**AIM OF THE TASK:** How many lines in the listing below hold the word "green"? Answer with the number only.

**PROVIDED DATA:**
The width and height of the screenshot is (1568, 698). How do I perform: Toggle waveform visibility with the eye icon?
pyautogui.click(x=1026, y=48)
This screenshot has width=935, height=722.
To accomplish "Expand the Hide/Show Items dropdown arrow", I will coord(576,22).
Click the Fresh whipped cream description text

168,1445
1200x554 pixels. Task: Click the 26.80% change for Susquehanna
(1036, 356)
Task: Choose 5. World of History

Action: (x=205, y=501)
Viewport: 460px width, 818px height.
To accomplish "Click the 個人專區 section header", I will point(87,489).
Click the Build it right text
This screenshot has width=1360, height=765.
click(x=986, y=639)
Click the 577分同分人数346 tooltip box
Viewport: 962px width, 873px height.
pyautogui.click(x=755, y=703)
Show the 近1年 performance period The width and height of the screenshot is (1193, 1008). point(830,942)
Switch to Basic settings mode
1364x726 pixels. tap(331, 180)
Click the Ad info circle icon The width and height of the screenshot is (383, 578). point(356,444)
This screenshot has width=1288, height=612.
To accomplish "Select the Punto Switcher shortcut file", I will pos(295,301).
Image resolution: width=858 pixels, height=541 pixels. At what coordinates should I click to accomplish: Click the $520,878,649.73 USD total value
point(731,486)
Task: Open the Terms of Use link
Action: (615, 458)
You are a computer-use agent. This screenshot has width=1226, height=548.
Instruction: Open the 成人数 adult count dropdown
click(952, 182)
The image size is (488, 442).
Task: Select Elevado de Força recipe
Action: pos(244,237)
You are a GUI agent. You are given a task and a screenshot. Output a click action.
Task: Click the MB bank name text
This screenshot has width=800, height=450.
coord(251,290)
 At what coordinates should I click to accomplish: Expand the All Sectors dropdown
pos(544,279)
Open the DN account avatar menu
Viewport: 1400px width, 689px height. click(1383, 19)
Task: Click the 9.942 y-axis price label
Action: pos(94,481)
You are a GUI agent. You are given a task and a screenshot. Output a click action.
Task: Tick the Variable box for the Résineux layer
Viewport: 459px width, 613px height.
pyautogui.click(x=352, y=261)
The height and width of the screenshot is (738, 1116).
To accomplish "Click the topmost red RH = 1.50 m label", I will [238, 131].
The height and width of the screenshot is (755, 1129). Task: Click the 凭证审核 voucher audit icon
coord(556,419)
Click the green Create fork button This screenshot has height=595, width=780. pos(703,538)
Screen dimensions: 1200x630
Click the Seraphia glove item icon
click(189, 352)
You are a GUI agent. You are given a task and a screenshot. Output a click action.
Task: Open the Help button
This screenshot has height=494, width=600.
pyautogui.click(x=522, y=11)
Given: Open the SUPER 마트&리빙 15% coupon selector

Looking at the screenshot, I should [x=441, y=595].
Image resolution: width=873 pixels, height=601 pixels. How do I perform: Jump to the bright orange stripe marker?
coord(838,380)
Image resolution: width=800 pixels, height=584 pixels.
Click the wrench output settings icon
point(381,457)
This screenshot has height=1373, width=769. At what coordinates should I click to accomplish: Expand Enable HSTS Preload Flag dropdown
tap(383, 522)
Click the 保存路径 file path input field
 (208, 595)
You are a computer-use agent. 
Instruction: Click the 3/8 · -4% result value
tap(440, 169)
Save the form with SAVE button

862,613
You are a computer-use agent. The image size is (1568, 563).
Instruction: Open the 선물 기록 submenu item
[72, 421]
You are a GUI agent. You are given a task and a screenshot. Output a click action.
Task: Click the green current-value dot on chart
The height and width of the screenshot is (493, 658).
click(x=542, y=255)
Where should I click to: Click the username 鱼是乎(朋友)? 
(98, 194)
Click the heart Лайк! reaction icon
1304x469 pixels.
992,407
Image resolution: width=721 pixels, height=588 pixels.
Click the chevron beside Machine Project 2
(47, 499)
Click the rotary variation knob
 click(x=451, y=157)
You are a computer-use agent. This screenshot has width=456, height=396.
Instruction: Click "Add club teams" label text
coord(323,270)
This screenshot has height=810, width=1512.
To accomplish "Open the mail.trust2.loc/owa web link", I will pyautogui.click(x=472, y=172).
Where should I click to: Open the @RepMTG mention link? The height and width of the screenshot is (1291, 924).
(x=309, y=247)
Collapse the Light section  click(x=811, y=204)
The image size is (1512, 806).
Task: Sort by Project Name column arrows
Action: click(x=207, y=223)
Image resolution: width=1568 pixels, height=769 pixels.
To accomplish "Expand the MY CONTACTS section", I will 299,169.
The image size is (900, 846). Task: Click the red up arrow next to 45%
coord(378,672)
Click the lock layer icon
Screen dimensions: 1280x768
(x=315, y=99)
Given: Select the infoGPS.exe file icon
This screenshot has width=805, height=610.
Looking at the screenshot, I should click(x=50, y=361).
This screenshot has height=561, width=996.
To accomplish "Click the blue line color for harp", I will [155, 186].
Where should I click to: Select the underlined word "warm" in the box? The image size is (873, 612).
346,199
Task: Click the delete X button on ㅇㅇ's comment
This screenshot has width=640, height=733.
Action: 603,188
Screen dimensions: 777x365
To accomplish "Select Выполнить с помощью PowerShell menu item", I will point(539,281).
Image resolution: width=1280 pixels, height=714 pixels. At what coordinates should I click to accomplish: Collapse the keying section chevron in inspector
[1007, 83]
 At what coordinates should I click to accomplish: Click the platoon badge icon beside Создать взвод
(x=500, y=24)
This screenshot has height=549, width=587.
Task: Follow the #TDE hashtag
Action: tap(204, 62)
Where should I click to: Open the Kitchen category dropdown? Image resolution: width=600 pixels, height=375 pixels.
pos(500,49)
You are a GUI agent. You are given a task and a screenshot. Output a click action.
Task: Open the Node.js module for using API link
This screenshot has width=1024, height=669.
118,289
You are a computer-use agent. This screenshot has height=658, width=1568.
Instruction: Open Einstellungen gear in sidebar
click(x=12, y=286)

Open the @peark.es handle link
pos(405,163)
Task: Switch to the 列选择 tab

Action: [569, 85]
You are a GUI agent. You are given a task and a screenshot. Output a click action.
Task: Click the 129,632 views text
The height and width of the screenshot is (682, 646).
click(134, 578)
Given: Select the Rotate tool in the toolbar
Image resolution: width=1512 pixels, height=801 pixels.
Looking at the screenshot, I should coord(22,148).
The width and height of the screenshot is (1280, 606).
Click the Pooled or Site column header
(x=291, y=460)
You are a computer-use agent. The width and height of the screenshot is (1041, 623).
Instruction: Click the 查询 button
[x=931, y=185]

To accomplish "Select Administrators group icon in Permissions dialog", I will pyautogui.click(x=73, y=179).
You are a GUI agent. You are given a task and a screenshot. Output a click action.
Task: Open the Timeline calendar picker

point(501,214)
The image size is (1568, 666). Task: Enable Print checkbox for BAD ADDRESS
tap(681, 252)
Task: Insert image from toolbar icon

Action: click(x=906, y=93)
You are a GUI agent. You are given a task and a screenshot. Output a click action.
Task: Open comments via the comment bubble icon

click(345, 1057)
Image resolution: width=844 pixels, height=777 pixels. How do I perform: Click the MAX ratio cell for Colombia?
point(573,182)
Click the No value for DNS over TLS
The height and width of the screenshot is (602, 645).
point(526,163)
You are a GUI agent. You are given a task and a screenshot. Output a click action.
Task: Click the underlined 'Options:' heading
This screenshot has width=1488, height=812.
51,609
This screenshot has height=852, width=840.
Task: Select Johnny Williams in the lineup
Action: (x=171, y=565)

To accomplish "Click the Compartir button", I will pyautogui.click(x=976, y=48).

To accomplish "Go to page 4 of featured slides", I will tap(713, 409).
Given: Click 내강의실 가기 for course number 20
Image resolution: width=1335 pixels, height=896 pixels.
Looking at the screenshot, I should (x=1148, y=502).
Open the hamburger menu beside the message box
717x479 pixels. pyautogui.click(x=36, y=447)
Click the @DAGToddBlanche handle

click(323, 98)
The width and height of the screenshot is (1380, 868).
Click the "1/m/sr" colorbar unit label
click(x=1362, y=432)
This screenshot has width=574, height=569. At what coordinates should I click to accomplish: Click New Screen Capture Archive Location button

**RESPONSE TO THE EXERCISE:** 2